On this plain there may be some fifteen or twenty Gypsy tents and caravans. Some of the tents are large, as indeed it is highly necessary that they should be, being inhabited by large families—a man and his wife, a grandmother a sister or two and half a dozen children, being, occasionally found in one; some of them are very small, belonging to poor old females who have lost their husbands, and whose families have separated themselves from them, and allow them to shift for themselves. During the day the men are generally busy at their several avocations, chinning the cost, that is, cutting the stick for skewers, making pegs for linen-lines, kipsimengring or basket-making, tinkering or braziering; the children are playing about, or begging halfpence by the road of passengers; whilst the women are strolling about, either in London or the neighbourhood, engaged in fortune-telling or swindling.

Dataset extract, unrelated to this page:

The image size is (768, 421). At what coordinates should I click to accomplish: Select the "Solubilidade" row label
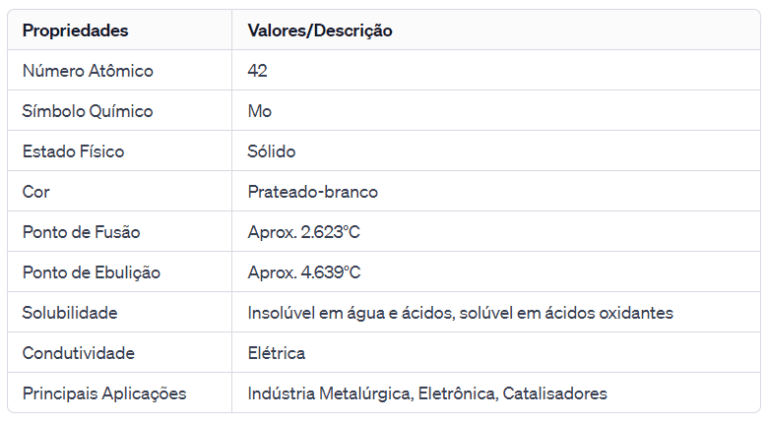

Of the trades of the men, the one by far the most practised is chinning the cost, and as they sit at the door of the tents, cutting and whittling away, they occasionally sweeten their toil by raising their voices and singing the Gypsy stanza in which the art is mentioned, and which for terseness and expressiveness is quite equal to anything in the whole circle of Gentile poetry:
Can you rokra Romany?
Can you play the bosh?
Can you jal adrey the staripen?
Can you chin the cost?
Can you speak the Roman tongue?
Can you play the fiddle?
Can you eat the prison-loaf?
Can you cut and whittle?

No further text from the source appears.